Output exactly the lines below, starting with the line that has "Go to Next results page" and going on through the line that has "Task: Click the Math calculator icon", both included, and no other lines.

Source data below:

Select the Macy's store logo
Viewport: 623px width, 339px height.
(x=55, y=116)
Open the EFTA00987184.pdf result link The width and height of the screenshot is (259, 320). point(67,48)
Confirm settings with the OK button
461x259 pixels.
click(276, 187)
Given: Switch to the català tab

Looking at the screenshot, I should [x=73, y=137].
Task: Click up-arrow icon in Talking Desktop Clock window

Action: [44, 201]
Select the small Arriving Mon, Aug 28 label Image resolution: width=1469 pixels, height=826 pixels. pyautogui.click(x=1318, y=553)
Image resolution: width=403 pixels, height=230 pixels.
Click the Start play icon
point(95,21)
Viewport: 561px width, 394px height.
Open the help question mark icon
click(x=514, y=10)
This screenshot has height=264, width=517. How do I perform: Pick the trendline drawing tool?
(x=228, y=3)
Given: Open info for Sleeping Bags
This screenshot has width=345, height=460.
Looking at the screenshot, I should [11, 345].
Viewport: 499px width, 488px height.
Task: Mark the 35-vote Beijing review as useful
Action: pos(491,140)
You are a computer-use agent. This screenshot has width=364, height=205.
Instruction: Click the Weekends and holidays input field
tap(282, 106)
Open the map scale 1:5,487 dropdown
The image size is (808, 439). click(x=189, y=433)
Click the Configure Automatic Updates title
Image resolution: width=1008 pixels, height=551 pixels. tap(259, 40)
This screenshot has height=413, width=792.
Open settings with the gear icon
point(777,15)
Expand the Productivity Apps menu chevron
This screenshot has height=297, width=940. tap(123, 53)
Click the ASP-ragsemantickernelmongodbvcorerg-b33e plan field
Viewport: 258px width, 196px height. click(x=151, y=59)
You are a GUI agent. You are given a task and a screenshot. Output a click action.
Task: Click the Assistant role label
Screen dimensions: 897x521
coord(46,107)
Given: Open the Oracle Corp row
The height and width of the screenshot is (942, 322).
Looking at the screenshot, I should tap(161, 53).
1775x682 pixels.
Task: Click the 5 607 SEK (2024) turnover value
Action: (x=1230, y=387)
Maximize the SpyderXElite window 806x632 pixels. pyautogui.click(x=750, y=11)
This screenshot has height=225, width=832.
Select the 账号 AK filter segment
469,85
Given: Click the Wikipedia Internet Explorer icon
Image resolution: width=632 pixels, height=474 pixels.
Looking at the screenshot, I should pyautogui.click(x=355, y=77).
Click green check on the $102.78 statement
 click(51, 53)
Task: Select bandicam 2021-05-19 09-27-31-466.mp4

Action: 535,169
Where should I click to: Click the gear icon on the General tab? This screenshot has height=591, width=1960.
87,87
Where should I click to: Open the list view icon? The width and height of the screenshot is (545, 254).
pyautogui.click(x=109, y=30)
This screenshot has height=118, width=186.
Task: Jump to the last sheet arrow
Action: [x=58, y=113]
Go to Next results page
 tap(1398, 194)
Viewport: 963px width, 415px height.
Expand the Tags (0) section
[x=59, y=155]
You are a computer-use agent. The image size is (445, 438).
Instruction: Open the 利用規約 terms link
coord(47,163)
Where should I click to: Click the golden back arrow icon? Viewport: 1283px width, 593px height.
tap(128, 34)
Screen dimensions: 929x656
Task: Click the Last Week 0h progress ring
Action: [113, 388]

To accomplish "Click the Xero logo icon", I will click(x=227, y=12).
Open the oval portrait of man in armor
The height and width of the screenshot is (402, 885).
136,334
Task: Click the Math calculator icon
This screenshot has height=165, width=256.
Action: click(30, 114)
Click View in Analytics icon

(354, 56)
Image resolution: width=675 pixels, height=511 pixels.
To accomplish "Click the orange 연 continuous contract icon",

End of Source data.

### [Result for this exercise]
Go to Next results page
 tap(1398, 194)
Viewport: 963px width, 415px height.
Expand the Tags (0) section
[x=59, y=155]
You are a computer-use agent. The image size is (445, 438).
Instruction: Open the 利用規約 terms link
coord(47,163)
Where should I click to: Click the golden back arrow icon? Viewport: 1283px width, 593px height.
tap(128, 34)
Screen dimensions: 929x656
Task: Click the Last Week 0h progress ring
Action: [113, 388]

To accomplish "Click the Xero logo icon", I will click(x=227, y=12).
Open the oval portrait of man in armor
The height and width of the screenshot is (402, 885).
136,334
Task: Click the Math calculator icon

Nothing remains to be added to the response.